At what expense did we do all that? Can't he just be a kid? Can't we just not "treat" or "work" on something? Can we sit around in PJ's watching a movie without feeling we are missing CRUCIAL learning moments? Will he never perfect his pincer grasp due to our love of Toy Story
Balance is everything. I had to shake off that self-inflicted pressure of doing it all. He will have a pincer grasp. He will be just fine. He is not a science experiment or a part time job that I have to punch in and punch out each day making sure I completed all tasks required. He still got his therapies. We still played hooky now and then when we felt wild and crazy. It's a balancing act.
 Find your balance and don't forget that you can always practice the pincer grasp eating Cheerios while you watch Toy Story!

DS Awareness Month Post #3: 
It's fine to cry. There are so many reasons why tears can come. 
When you first hear diagnosis, you may have tears from shock, tears from being afraid, tears from loss, tears from being overwhelmed. You may cry when you first hear from relief, understanding, peace. Your tears may not come until later.

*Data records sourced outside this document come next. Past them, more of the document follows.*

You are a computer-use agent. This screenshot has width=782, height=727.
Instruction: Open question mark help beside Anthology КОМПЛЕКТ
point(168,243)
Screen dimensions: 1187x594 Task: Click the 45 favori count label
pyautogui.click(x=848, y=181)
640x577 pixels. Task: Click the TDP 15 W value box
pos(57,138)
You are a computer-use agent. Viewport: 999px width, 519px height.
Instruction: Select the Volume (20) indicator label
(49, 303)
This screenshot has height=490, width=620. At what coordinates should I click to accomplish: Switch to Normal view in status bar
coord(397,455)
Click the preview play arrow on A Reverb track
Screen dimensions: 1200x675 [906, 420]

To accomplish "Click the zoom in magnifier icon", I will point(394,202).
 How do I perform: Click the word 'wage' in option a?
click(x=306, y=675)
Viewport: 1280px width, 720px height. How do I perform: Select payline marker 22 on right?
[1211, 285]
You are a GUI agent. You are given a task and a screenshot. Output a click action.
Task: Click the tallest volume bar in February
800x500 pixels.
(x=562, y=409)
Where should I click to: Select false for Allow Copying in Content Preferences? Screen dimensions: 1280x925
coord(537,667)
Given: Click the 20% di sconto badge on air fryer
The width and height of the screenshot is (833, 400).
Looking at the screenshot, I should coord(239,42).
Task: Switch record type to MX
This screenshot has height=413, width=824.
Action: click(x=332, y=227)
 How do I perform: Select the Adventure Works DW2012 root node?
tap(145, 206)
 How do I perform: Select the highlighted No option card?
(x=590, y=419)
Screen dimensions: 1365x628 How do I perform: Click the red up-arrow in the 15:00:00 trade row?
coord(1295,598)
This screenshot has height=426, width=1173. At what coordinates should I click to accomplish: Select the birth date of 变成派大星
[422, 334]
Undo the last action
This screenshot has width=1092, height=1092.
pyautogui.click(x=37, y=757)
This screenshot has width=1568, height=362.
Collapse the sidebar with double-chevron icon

You can have tears from loving someone so much it just hurts. You can have tears from wanting to fix something way out of your control. 
We can cry about wanting to take away troubles that we can't prevent from coming. We can cry out of pride and feeling so much relief about something wonderful that happened. We can cry with others since we can relate. We can cry for others since we can relate. We can cry when we learn things weren't as bad as we thought. We can cry when things get harder than we ever thought they could be. I am not a huge crier but when it comes it's needed. It's a release. It's a huge reminder that something means so much to me. 
Some may feel crying is negative but I think it's a huge testament that we have hearts, feelings, love and people that mean the world to us. I have shed tears for so many reasons. I have been with so many families shedding their own tears out of sadness, fear, happiness, joy, etc. People apologize but I say don't. You are doing what you need to do right now. You need to cry and there is nothing wrong with that. It's fine to cry.